This morning seemed to get the memo straight away – it’s Monday, and the day fully intends to behave accordingly.
The weather is rainy.
Technology isn’t cooperating.
My mood isn’t quite optimistic enough to overcome the grossness of the day.
I’m doing what I can though.
This morning I dug out an old prayer book to help with habits of morning and evening prayer.
I’m doing the daily goal tasks – drink water, write in my journal, suit up for exercise.
I’ve reached out to friends for conversation, hoping to change my perspective.
Yet still, I want to hibernate, to crawl back in bed and just be done with the day.

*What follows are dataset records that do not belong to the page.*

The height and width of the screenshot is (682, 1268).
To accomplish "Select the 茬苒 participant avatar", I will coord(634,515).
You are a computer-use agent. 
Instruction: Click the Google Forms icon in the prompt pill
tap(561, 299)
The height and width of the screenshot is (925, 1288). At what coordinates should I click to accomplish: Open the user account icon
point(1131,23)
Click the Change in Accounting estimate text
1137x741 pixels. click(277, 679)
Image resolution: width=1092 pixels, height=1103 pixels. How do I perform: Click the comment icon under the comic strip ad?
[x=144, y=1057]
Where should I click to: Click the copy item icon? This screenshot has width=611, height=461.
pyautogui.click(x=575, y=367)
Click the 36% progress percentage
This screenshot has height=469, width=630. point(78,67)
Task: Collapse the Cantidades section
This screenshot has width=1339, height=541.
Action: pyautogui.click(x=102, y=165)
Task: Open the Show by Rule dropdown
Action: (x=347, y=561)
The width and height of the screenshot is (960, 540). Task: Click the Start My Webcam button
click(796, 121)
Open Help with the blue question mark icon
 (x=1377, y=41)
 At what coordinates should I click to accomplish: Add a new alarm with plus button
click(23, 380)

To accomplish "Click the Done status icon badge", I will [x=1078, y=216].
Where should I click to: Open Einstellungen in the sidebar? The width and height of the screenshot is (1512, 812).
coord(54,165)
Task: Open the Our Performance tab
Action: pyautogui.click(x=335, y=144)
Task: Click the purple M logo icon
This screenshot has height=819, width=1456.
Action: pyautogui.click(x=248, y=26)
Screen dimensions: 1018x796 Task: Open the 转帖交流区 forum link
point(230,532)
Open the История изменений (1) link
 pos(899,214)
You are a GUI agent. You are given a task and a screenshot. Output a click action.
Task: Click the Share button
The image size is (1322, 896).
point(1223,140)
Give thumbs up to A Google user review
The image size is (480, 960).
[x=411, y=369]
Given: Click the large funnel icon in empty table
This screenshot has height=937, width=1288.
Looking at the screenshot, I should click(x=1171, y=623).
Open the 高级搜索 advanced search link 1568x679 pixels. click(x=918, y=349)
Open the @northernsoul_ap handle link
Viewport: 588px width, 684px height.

This past year has found me reading more and binge-watching old favorite TV shows. Sometimes I long to return the days of weekly trivia with the neighbors. I miss going to the concerts of my favorite artists.
But more and more, I’m learning to find happiness at Camp Fradd. I may move from reading in bed to the couch for a change of scenery. Or go outside and sit on my lanai* for a bit of sunshine then transition to the side yard to the shade of a tree when my legs start to turn pink.
*Camp Fradd 4.0 does not have an actual lanai. Rather, I choose to call the patio pavers in our front yard something cooler besides our “parking pad.”
I’ve always teased Jay about being a hermit. Now I feel myself understanding a bit more the appeal of hibernation. If you catch me reading a book on my phone during my next concert (whenever that may be), can you promise to keep it a secret just between the two of us?